Le Conclusioni e le Implicazioni Pratiche
L’ordinanza ribadisce un principio consolidato: il furto si consuma nel momento in cui il bene esce dalla sfera di vigilanza e controllo del detentore ed entra nella disponibilità autonoma dell’agente. La semplice sorveglianza a distanza non è sufficiente a degradare il reato a tentativo se non impedisce concretamente l’impossessamento. La necessità di un inseguimento per recuperare la refurtiva è la prova lampante che il reato si è già perfezionato. Di conseguenza, il ricorso è stato dichiarato inammissibile, con condanna del ricorrente al pagamento delle spese processuali e di una sanzione pecuniaria.
Quando un furto si considera consumato e non solo tentato?
Secondo la Corte, il furto è consumato nel momento in cui l’autore del reato riesce a ottenere l’autonoma disponibilità dei beni rubati, sottraendoli al controllo di chi li deteneva, anche se solo per un breve periodo.
La sorveglianza da parte di un commesso è sufficiente a qualificare il fatto come furto tentato?
No. La semplice osservazione da parte di un addetto alla sorveglianza non impedisce la consumazione del reato se l’autore riesce comunque a impossessarsi della merce e ad allontanarsi.

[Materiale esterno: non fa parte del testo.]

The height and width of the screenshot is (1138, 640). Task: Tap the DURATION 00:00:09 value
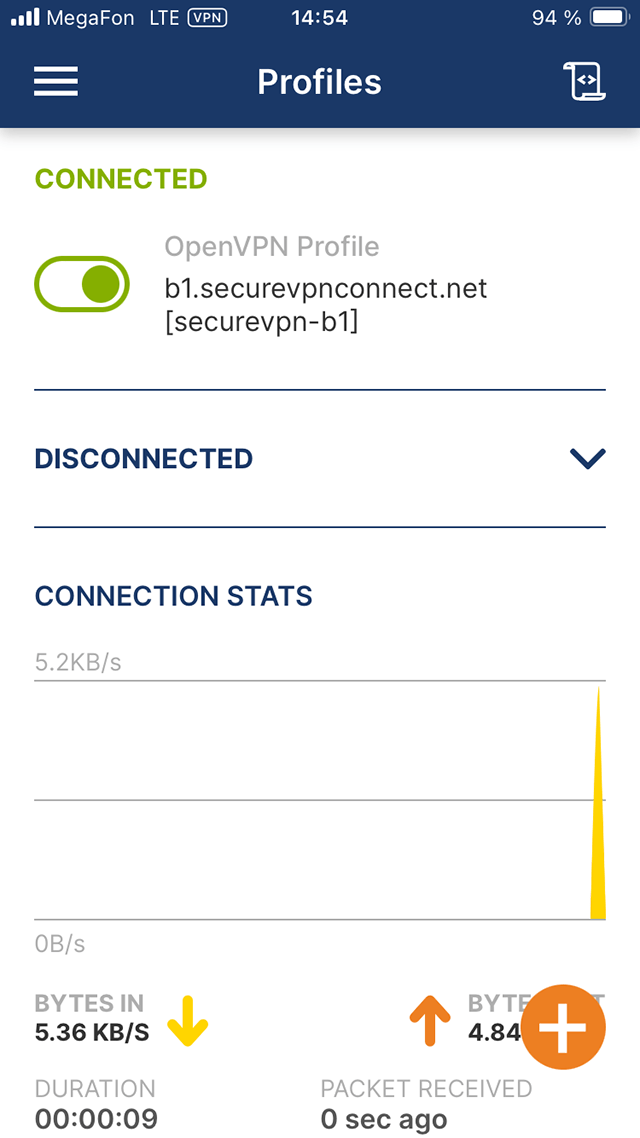point(96,1118)
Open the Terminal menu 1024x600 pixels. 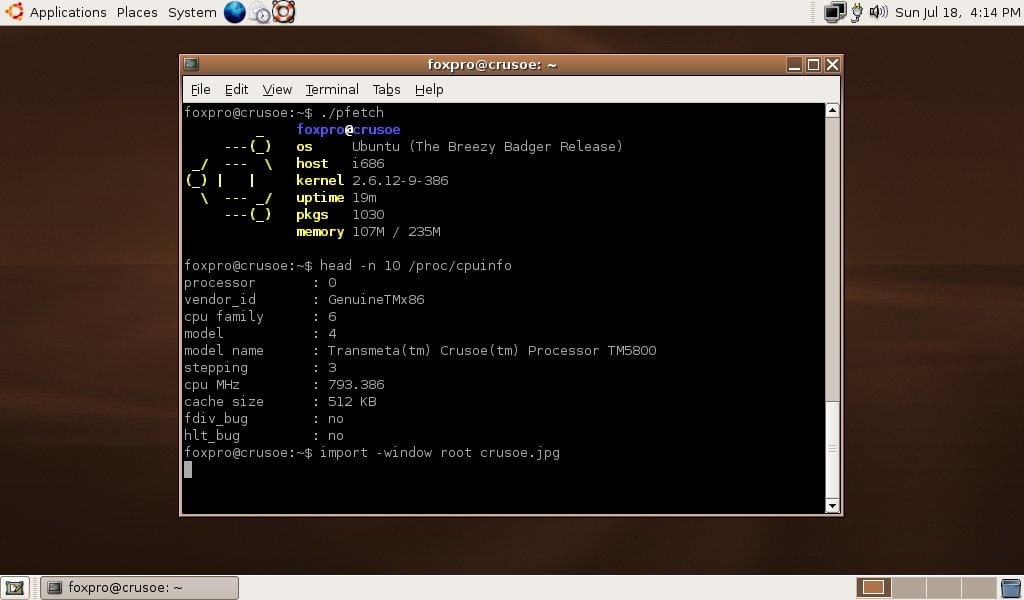point(331,89)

Il fatto che sia stato necessario un inseguimento per recuperare i beni dimostra che il furto era già consumato.
Per quale motivo il ricorso è stato dichiarato inammissibile?

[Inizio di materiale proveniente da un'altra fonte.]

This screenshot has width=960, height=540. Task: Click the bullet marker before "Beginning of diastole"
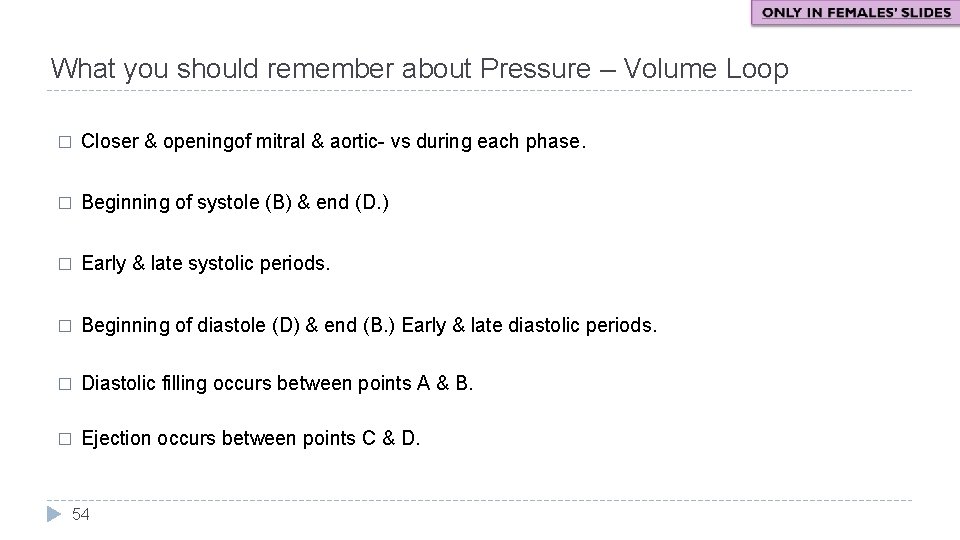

Il ricorso è stato giudicato inammissibile perché non presentava argomenti nuovi, ma si limitava a ripetere le stesse censure già sollevate e respinte nel precedente grado di giudizio, risultando così non specifico e puramente apparente.
Testo del provvedimento
Ordinanza di Cassazione Penale Sez. 7 Num. 11703 Anno 2024
Penale Ord. Sez. 7 Num. 11703 Anno 2024
Presidente: COGNOME NOME COGNOME NOME
Relatore: COGNOME NOME
Data Udienza: 28/02/2024
ORDINANZA
sul ricorso proposto da: COGNOME NOME nato a CASTELLAMMARE STABIA il DATA_NASCITA
avverso la sentenza del 12/04/2023 della CORTE APPELLO di TRIESTE
dato avviso alle parti; udita la relazione svolta dal Consigliere NOME COGNOME;
Rilevato che l’imputato COGNOME NOME ricorre avverso la sentenza della Corte di Appello di Trieste che ha confermato la sentenza del Tribunale di Gorizia di condanna per il reato furto;
Rilevato che l’unico motivo del ricorso – con cui il ricorrente lamenta violazione di legge vizio di motivazione quanto all’omesso riconoscimento della fattispecie di furto tentato ex ar 56 e 624 cod.pen. – è indeducibile perché fondato su motivi che si risolvono nella pedissequa reiterazione di quelli già dedotti in appello e puntualmente disattesi dalla corte di mer dovendosi gli stessi considerare non specifici ma soltanto apparenti, in quanto omettono di assolvere la tipica funzione di una critica argomentata avverso la sentenza oggetto di ricorso;
Rilevato che i corretti argomenti giuridici adoperati dalla Corte di merito son perfettamente confacenti al caso di specie, laddove l’osservazione da parte della commessa non ha impedito l’impossessamento del maltolto, che l’imputato ha ottenuto, e considerato che è stato necessario un inseguimento da parte della persona offesa per recuperare la refurtiva.
Rilevato, pertanto, che il ricorso deve essere dichiarato inammissibile, con la condanna del ricorrente al pagamento delle spese processuali e della somma di euro tremila in favore della Cassa delle ammende.
P.Q.M.
Dichiara inammissibile il ricorso e condanna il ricorrente al pagamento delle spese processuali e della somma di euro tremila in favore della Cassa delle ammende. Così deciso in Roma, 28 febbraio 2024.